We are seeing "A TRAP STORM HAS BEEN DETECTED" alarm frequently generated on some devices. How does Spectrum determine a trap storm has been detected?
The CA Spectrum documentation explains how the Spectrum Trap Storm detection works under the "How Trap Storm Detection Works" section:
TechDocs : DX NetOps Spectrum 23.3 : Trap Management Subview
What it does not explain is the underlying code used to make that determination.
According to the references noted above, you can enable the trap storm detection at your SpectroSERVER or at the level of a modelled device. When devices that are modelled in CA Spectrum send more than 20 traps per second, you must adjust traps_per_sec_storm_threshold so that trap storm detection does not limit the ability to receive traps.

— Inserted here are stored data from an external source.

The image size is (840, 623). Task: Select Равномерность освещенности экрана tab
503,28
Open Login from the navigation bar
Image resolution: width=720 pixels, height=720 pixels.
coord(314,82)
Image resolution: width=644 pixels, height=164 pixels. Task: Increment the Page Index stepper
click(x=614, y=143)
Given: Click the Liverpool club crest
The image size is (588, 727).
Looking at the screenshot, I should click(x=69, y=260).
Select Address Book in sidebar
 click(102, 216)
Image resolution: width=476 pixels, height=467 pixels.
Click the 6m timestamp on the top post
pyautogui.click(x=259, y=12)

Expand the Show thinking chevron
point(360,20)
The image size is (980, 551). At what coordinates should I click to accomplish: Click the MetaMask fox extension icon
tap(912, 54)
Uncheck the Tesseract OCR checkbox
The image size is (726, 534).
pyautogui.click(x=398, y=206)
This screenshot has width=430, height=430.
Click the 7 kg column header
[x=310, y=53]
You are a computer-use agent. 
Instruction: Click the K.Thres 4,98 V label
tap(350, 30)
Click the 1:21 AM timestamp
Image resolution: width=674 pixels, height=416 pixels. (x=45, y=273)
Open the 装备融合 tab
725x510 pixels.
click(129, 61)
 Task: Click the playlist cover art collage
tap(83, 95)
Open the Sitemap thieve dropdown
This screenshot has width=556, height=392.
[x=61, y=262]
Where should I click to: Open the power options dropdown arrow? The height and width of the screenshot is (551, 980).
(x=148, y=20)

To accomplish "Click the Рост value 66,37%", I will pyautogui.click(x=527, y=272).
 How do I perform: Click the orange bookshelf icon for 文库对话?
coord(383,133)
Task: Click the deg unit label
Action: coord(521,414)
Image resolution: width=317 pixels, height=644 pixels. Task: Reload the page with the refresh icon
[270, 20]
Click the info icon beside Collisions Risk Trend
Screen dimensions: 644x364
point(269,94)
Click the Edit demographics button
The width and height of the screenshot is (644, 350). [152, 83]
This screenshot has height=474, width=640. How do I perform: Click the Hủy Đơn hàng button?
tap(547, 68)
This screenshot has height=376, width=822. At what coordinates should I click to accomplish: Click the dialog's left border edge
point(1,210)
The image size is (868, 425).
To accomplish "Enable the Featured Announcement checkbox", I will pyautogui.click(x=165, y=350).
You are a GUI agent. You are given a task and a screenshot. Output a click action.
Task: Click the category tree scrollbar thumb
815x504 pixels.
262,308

You can enable the trap storm detection at any level by configuring the following two attributes. These attributes are available under the Attributes Tab in the Component detail pane for the selected VNM model or for a selected device model:
When traps received from any device reach the configured thresholds, the SpectroSERVER identifies this rate as a trap storm. The SpectroSERVER stops handling traps from that device and traps from other devices are not blocked. SpectroSERVER trap storm detection logic is based on each IP address of an unmanaged or a managed device (trap source) that sends traps to SpectroSERVER. As a result, you can configure each device to send traps to the SpectroSERVER at the appropriate rate."
One important thing to remember from the above text is the word "rate". The underlying formula Spectrum uses to determine if there is a trap storm is as follows:
in_storm = ( sum/TrapStormLength >= trap_storm_size ) ? TRUE : FALSE;
The "sum" is the number of traps received over a time period. Using the above formula above and the default values for traps_per_sec_storm_threshold and TrapStormLength, if the device received 100 (sum) traps in 3 seconds, the calculation would be as follows:
100/5 >=20
In the above scenario, even though the sample of traps was received over a 3 second period, according to the formula used, the average number of traps is equal to or exceeds 20 traps per second over a 5 second period so Spectrum will detect a trap storm, assert an alarm and stop processing traps for that device until the rate falls below the configured parameters.